Text provided:
The provision for surplus leasehold property costs represents the estimated net payments payable over the term of these
leases together with any dilapidation costs. This is expected to result in cash expenditure over the next one to eight
years.
Environmental and legal costs provisions relate to the estimated remediation costs of pollution, soil and groundwater
contamination at certain sites and estimated future costs and settlements in relation to legal claims. Due to their nature,
it is not possible to predict precisely when these provisions will be utilised.
The provision for warranty related costs represents the best estimate of the expenditure required to settle the Group's
obligations, based on past experiences. Warranty terms are, on average, between one and five years.
The employee related provision relates to the estimated cost of the Group's health insurance and workers compensation
plans. The product liability provision relates to the estimated cost of future product and general liabilities claims. Due
to their nature it is not possible to predict precisely when these provisions will be utilised.
Other provisions relate to costs that will be incurred in respect of restructuring programmes, usually resulting in cash
spend within one year. In addition other provisions include long term incentive plans for divisional senior management and
the employer tax on equity-settled incentive schemes which are expected to result in cash expenditure over the next five
years.
Where appropriate, provisions have been discounted using a discount rate of 3% (31 December 2015: 3%).
21. Deferred tax
The following are the major deferred tax assets and liabilities recognised by the Group and movements thereon during the
current and prior reporting period.
Deferred tax assets Deferred tax liabilities
Tax losses and other assets£m Accelerated capital allowances and other liabilities£m Deferred tax on intangible assets£m Total deferred tax liabilities£m Total netdeferred tax£m
At 1 January 2015 68.7 (7.5) (259.8) (267.3) (198.6)
Credit to income 22.1 1.0 9.5 10.5 32.6
Charge to other comprehensive income (0.5) (5.2) - (5.2) (5.7)
Transfer to held for sale(1) (61.9) 5.2 224.1 229.3 167.4
Exchange differences (2.7) - 12.5 12.5 9.8
At 31 December 2015 25.7 (6.5) (13.7) (20.2) 5.5
Acquisition 168.2 - (331.9) (331.9) (163.7)
Credit/(charge) to income 22.8 (2.3) 12.8 10.5 33.3
Credit/(charge) to other comprehensive income 4.8 (2.7) - (2.7) 2.1
Exchange differences 1.2 (0.2) (22.6) (22.8) (21.6)
222.7 (11.7) (355.4) (367.1) (144.4)
Set off of assets and liabilities(2) (173.4) - 173.4 173.4 -
Net amount at 31 December 2016 49.3 (11.7) (182.0) (193.7) (144.4)
(1) Transfers to assets and liabilities held for sale at 30 June 2015 in accordance with IFRS5, subsequently disposal on
29 December 2015.
(2) Set off of deferred tax assets and liabilities in accordance with IAS 12 within the Nortek US Federal tax group.

Required work: Retype everything in the notes on provisions and deferred tax from "Credit/(charge) to income" down to "(22.6) (22.8) (21.6)", keeping each word, figure and punctuation mark unchanged.

Record extracts:
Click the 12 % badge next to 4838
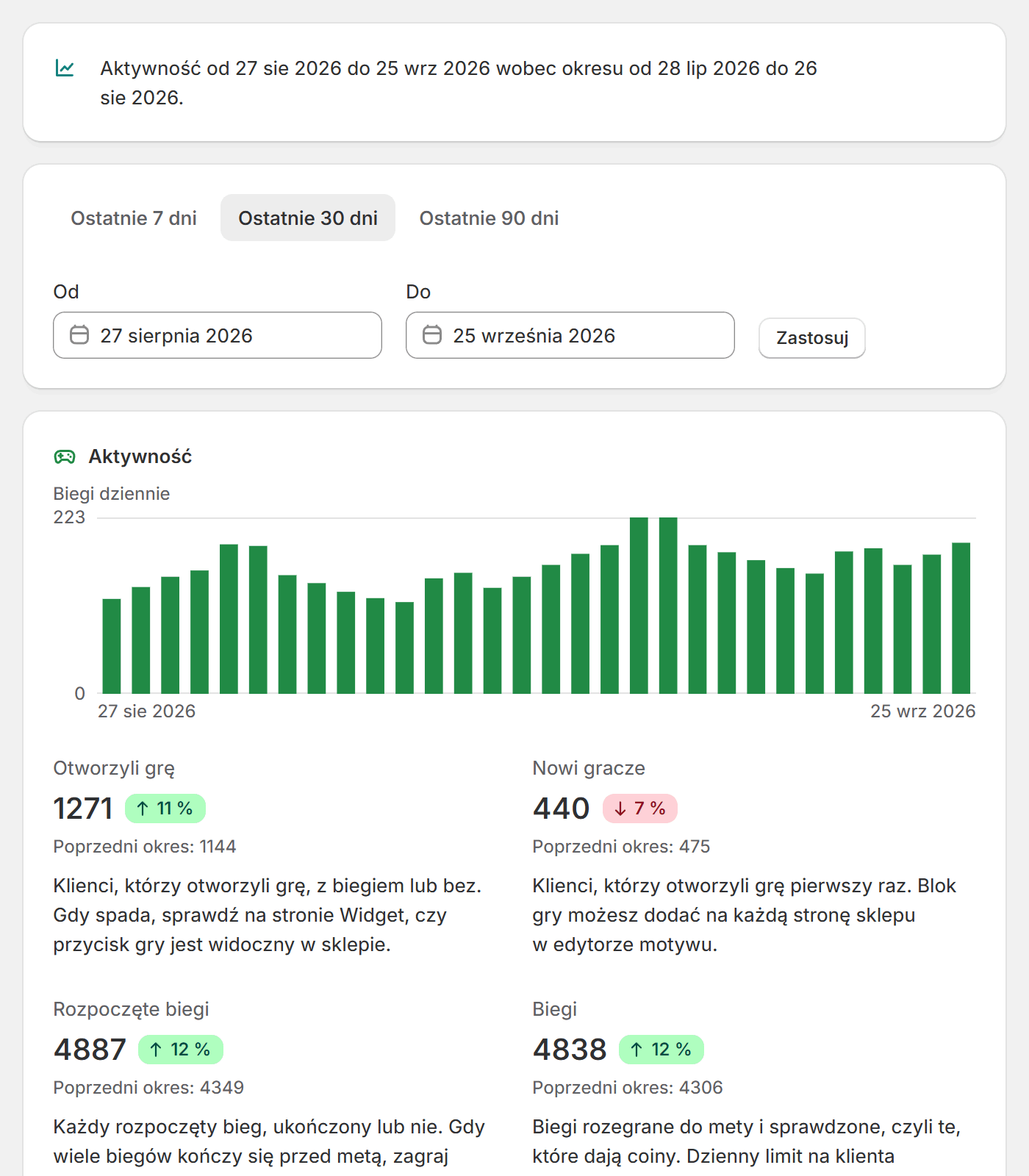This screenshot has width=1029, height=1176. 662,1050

---

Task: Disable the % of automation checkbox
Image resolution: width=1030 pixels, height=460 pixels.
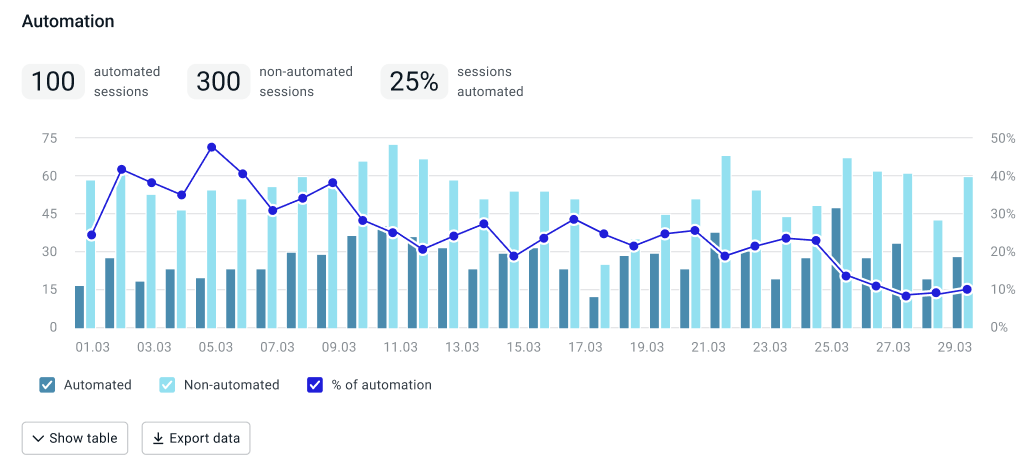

Solution to this exercise:
Credit/(charge) to income 22.8 (2.3) 12.8 10.5 33.3
Credit/(charge) to other comprehensive income 4.8 (2.7) - (2.7) 2.1
Exchange differences 1.2 (0.2) (22.6) (22.8) (21.6)